Oops round two.
I had been burning the new 6" steadily for two days.
All the new brickwork was dry and warming up. The new stove itself is performing flawlessly!
Each time I added a fresh load of
wood. Thick billowing clouds of stinky grey steam would come rolling around the cap and out the chimney.
However despite cleaning all the yuck out of the first horizontal pipe I was still not getting good exhaust temperatures in the stack.
Temps would rise with a new load of wood... but never even getting to 100 F. As soon as the wood started coaling exhaust temps would fall.
Gain a little and then loose it all.
Yesterday after adding a fresh batch of wood. I was standing out in the
yard watching the grey cloud start pouring out of the chimney.
A sudden thought popped in my head... Its not raining , I should remove the cap from the chimney! Maybe get some better draft going!
Up the access ladder I go, trusty screw gun in hand.
The chimney cap is the old style . Commonly called a "coolie" cap. Basically wide open with 3 legs and a lid. Just
enough to keep out snow and rain.
4 screws hold the cap to the pipe.
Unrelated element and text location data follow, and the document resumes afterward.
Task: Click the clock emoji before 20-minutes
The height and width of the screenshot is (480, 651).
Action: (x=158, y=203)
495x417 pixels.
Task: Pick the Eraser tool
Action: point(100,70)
After removing the last screw and lifting the cap off... what did I see???
I saw the entire bottom of the cap covered in big fat drops of water!!! OH Shit!!! I'm evaporating the water out of the wet ash...
Sending it up the pipe in billowing stinky grey clouds... Where it was condensing on the bottom of the cap...
AND falling directly back down the pipe landing on the still wet ash!!! Keeping a fresh supply of sopping wet ash!!!
Its no wonder my exhaust temperatures won't come up and stay there!
The cap came off yesterday, we will see how long it takes now for the stack temps to rise!